TrueState is a technology company focused on empowering organisations to solve their most important problems with machine learning and artificial intelligence.
Our developer platform provides teams with access to cutting-edge algorithms, high-leverage APIs and an easy-to-use interface, while our implementation solutions help organisations take their first steps with AI with confidence and peace of mind.
In late 2019 our team was huddled around a whiteboard in a conference room at one of our Fortune 50 clients. The company had engaged QuantumBlack to help optimise their sales process, which spanned across multiple regions and product lines.
We built a sophisticated machine learning pipeline that could predict the likelihood that a lead was going to convert in the next 14 days and recommend targeted strategies to maximise the likelihood of conversion. The model worked well and everyone was happy with the initial results.
In that room we faced a critical challenge: the initial scaling from one product to two had taken 16 weeks. With dozens of products across EMEA, North America, and APAC regions awaiting similar solutions, we needed a fundamentally different approach to scale the solution.

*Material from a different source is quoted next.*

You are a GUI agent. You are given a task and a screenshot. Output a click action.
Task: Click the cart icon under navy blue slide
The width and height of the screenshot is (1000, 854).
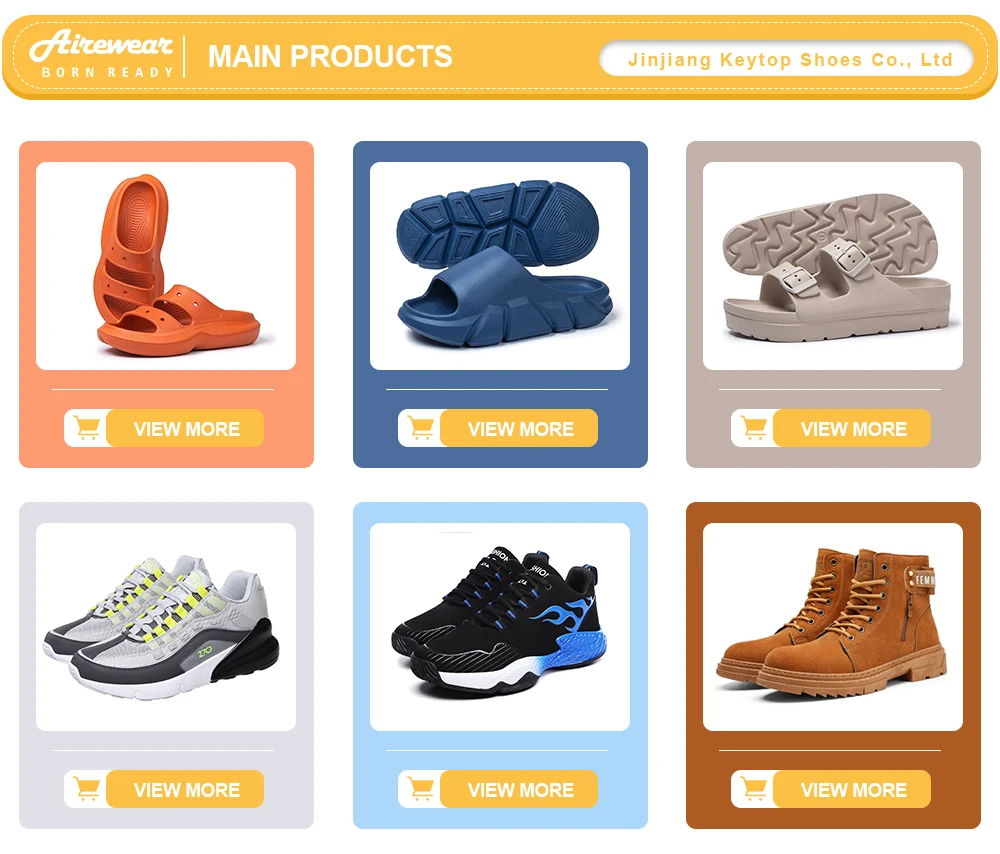tap(421, 428)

Our ROI was directly related to how many new geographies and products we could serve, but our technology stack was holding us back. Rather painfully, we created a scalable solution focusing on high-degrees of software reuse and developer productivity. There were maintenance challenges and teething pains along the way but we ultimately reached the scale we needed and delivered enormous value.
In a rather black swan occurrence for the data science industry, 5 years on, our solution is still in production, delivering value across all of the products and geographies.
This scenario, which played out during my time at McKinsey's AI division, highlighted a fundamental truth about data science in enterprise settings: the ability to scale your impact is often more important than improving the performance of individual models from a pure ROI perspective.
In this post we will explore the role of speed and scalability in driving impact for data science teams as well as how you can set your data science team up to maximise their ROI.
The Economics of Data Science ROI
In accounting, one of the primary metrics for the “value” of a team or division is their return on investment (ROI). In other words, given how much money is required to keep this team running, how much value does the organisation generate. Let’s get specific on the economics ROI of data science teams.
This equation tells us that the ROI for a data science team is the sum (Σ) of all of the net benefits (ΔPi - Ci) of all the n data science initiatives, divided by the fixed costs of running that team. This is generally calculated on a yearly-basis.
Let’s break down the different parts of this equation.
ROI
ROI is the return on investment of your data science function - in other words, how much value does your data science function generate vs how much it costs to run. ROI should be the “North Star” for all data science teams and is expressed as a percentage.
Initiative Performance
This is the incremental impact a single data science initiative (i) has on the organisation. It could be the result of increased conversions, prevented churn, or cost savings from automations. These should always be calculated in dollar equivalents.
This performance improvement is made up of two factors:
How good the models are - derived from the data, methods and general know-how of the team.
How well the models are integrated into operations - derived from solution design and change management.
Most data science teams are focused on maximising model performance and neglect the other parts of the ROI equation.
Variable Costs
These are the costs of running each initiative (i). Variable costs commonly take the form of:
Processing costs (e.g., compute, data storage).
Variable licence costs (e.g., licences for third-party data).
Fixed Costs
These are the fixed costs of your data science team. Fixed costs are primarily broken down into two factors:
Staff.
Any fixed licence costs (e.g., software).
Prioritising data science speed and scalability as a driver of ROI
If we reflect on the ROI formula for data science, a theme that emerges; given decent model performance, ROI is dependent on the number of initiatives you can build and maintain.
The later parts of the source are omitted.